If you are repeatedly hitting limitations and they annoy you, you should maybe consider doing something about them.
It's more that there's been lots of good ideas, and I'm working out which ones I can fit into the current architecture. Some I still like, but they aren't going to make the first cut, if ever. I've set myself an 11.75K hard limit on the assembler size, on disk, and I've just cracked 10K with the addition of sending the console output to a file, since exporting things like the entire label list is a big output.
But lately, it feels like I'm approaching a final specification for the design.
The biggest challenge though is that I didn't have this information when I started, so changing some things is essentially the same as rewriting the assembler and it's architecture from scratch. It's not impossible, but doesn't make sense to do when it now does everything I wanted and a whole bunch of stuff I didn't know I wanted when I set out.
Scoping (or namespaces) are an issue which has been named before, especially in the macro context. I'm not suggesting that you should build a complex system, but a few flags marking symbols appropriately might be enough to resolve some of these issues. Not all assembler allow having a label "ADD", for example - which is stupid, in my opinion.
Actually I've never heard of an "ADD" function for labels? Can you tell me how labels can be added together?
Or do you mean an "ADD" label as in something like ADD: or EQU ADD,VALUE? An ADD label is possible on my assembler, but not an ADD macro since the ADD opcode would take preference in the parser. Well, it is possible to have an ADD macro too, but it would be impossible to call it.

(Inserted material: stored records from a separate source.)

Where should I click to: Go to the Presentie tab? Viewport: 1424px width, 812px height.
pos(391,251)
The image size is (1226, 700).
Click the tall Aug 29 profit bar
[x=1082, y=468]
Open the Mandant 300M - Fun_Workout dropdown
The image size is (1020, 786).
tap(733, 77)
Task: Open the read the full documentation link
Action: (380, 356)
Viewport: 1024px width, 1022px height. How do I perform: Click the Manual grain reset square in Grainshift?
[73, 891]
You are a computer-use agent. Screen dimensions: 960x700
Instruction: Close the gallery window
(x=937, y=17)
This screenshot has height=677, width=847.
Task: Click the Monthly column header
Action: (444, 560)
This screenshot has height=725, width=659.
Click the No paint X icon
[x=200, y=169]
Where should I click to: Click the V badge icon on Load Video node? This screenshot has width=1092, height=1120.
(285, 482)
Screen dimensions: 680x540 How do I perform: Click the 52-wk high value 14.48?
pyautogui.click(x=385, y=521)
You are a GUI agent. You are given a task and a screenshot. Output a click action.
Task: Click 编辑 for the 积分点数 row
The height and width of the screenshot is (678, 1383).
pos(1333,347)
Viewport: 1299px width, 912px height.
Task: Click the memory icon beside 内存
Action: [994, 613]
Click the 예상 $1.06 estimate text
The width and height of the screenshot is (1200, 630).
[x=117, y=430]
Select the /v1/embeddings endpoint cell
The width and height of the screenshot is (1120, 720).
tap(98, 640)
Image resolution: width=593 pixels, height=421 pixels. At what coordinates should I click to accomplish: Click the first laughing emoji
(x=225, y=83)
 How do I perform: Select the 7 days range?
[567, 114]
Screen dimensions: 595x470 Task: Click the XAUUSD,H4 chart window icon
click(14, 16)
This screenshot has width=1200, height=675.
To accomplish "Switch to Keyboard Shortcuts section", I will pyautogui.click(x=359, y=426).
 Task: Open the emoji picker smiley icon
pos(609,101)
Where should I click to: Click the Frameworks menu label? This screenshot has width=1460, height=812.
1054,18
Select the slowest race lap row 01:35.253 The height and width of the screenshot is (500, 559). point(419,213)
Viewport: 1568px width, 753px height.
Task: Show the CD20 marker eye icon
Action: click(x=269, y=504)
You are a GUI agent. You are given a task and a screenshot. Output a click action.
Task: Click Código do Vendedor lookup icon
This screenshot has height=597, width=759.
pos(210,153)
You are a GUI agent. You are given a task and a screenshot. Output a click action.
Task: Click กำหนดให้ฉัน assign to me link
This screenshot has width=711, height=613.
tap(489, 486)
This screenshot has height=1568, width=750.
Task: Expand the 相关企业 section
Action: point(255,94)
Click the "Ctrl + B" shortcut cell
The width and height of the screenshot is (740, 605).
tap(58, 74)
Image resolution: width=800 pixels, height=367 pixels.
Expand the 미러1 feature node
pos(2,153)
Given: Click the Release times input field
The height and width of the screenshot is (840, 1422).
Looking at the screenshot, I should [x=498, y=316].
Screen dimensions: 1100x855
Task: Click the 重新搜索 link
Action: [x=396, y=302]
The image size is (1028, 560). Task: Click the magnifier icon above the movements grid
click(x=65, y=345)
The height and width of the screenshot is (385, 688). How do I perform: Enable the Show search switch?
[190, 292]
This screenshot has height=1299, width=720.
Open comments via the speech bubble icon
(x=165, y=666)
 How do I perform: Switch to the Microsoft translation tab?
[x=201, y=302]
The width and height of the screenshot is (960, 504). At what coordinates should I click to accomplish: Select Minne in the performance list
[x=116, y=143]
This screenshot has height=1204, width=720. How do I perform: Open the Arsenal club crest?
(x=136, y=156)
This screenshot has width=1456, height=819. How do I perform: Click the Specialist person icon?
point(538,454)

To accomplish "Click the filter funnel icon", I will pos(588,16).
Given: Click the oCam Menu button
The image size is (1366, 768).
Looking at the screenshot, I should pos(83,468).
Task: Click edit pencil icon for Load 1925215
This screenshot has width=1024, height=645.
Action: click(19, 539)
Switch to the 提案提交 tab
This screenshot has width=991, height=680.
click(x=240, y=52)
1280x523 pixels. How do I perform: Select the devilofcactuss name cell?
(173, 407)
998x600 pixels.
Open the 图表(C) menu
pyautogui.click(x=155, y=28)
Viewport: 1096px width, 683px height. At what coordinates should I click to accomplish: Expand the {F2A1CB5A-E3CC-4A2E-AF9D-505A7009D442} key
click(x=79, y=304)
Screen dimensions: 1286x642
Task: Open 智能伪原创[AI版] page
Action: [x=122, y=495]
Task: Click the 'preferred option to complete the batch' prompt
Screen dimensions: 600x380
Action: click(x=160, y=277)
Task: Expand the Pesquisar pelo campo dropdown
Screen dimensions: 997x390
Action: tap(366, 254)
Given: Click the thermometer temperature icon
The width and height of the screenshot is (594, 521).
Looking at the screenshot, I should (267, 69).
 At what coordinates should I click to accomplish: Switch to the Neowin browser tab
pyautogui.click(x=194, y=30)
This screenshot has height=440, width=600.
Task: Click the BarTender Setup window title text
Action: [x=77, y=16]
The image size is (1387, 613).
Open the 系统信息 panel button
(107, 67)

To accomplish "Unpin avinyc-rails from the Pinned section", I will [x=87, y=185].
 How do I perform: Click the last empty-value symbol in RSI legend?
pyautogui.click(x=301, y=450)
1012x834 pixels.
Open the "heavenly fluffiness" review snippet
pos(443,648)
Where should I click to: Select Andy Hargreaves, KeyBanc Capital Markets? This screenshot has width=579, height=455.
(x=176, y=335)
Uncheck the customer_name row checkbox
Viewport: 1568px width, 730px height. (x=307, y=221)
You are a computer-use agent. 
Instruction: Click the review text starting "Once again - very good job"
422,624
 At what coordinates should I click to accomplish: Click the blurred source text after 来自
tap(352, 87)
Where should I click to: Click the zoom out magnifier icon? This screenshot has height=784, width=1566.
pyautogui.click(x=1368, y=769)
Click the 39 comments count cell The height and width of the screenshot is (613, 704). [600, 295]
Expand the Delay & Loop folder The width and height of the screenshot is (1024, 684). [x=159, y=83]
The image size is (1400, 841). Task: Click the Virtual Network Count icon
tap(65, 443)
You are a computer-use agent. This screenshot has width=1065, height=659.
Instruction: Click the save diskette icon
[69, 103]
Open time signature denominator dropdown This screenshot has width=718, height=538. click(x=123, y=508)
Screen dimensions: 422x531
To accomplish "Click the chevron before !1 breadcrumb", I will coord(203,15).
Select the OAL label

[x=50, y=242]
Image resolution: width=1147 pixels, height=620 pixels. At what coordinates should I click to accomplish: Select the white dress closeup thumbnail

Given it's a z80 assembler, you can imagine that I have labels already like A, HL, DE, BC etc as well as labels line INC, DEC, LD and all the other opcodes are labels. Only system variables are reserved, and even that can be bypassed when I finish the current objective list. I support some pretty crazy label names. The only exceptions are no spaces (though not always) and no operators. But labels can start with numbers, be numbers, and also include some non-alphanumerics. Underscore is an obvious one.
Maximum label length is 120 characters. It used to be 256, but I made it more practical. That's the buffer processing limit for anything that represents a single element in the source.
I've set up a flag system also for special labels to act as group markers with the capability to slot in and out functions, so an include could create it's own label space and turn off the other label spaces, but still recover it's own label space for Pass 2. Or it can delete it's label space between passes, or it can use temporary labels... Or it can just use global labels. Nothing is set in stone there, it's all up to the programmer and it's easy enough to mix and match. But reuse of the same label over and over is definitely possible.
The switch function creates a "group" of subsequently declared labels, and can have the label search bypass or include the group. Label groups can even be nested - eg, a group can turn on and off groups, even hiding groups from group commands to create group hierarchies. Though I'm still writing the supporting code for that. It's intended to allow included modules to have access to their own labels, always in memory.
Also, the final change to the current plans is to add in some minimal nesting capability to macros. They can't nest like includes, but I now want macros to be able to call macros rather than just chaining them. Fortunately there's not a lot of state to save when nesting macros which is unlike includes, so I only need to reserve a small amount of memory for nesting ( and it counts as "program memory" within my imposed limit ). This will make better use of local variables so that programmers can use macros they didn't write. Programmers can also *force* other includes to operate in local mode even if the include or macro wasn't designed that way. It's very flexible.
I settled on 9 post-call arguments per include or macro in the end, and the argument names are always assigned to the same labels (ie, ARGC, ARG1, ARG2 .... ARG9) the same just like they are in many shells, but the programmer can rename/reassign/declare them for a specific routine which makes them permanent and/or local to that routine. The arguments set by the last function ( either an include or a macro ) exist in the variable "ARGC" so code can quickly check that the right number of arguments exist or error and fail assembly. Speaking of which, I still need a "FATAL" opcode to trigger a fatal assembly error when that happens.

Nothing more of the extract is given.